**ENTRIES PROVIDED:**
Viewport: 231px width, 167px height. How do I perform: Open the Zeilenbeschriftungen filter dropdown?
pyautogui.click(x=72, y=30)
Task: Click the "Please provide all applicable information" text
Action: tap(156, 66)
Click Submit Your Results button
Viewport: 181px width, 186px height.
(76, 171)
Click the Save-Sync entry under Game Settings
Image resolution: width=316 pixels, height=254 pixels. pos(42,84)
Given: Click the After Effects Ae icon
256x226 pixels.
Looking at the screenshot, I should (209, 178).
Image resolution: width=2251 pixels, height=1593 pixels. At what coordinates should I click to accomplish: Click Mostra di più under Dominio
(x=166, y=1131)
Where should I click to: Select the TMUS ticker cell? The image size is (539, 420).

**AIM:** Reproduce the data above, swapping in "Window" wherever "Viewport" occurs and keeping everything else identical.

**TASK ANSWER:**
Window: 231px width, 167px height. How do I perform: Open the Zeilenbeschriftungen filter dropdown?
pyautogui.click(x=72, y=30)
Task: Click the "Please provide all applicable information" text
Action: tap(156, 66)
Click Submit Your Results button
Window: 181px width, 186px height.
(76, 171)
Click the Save-Sync entry under Game Settings
Image resolution: width=316 pixels, height=254 pixels. pos(42,84)
Given: Click the After Effects Ae icon
256x226 pixels.
Looking at the screenshot, I should (209, 178).
Image resolution: width=2251 pixels, height=1593 pixels. At what coordinates should I click to accomplish: Click Mostra di più under Dominio
(x=166, y=1131)
Where should I click to: Select the TMUS ticker cell? The image size is (539, 420).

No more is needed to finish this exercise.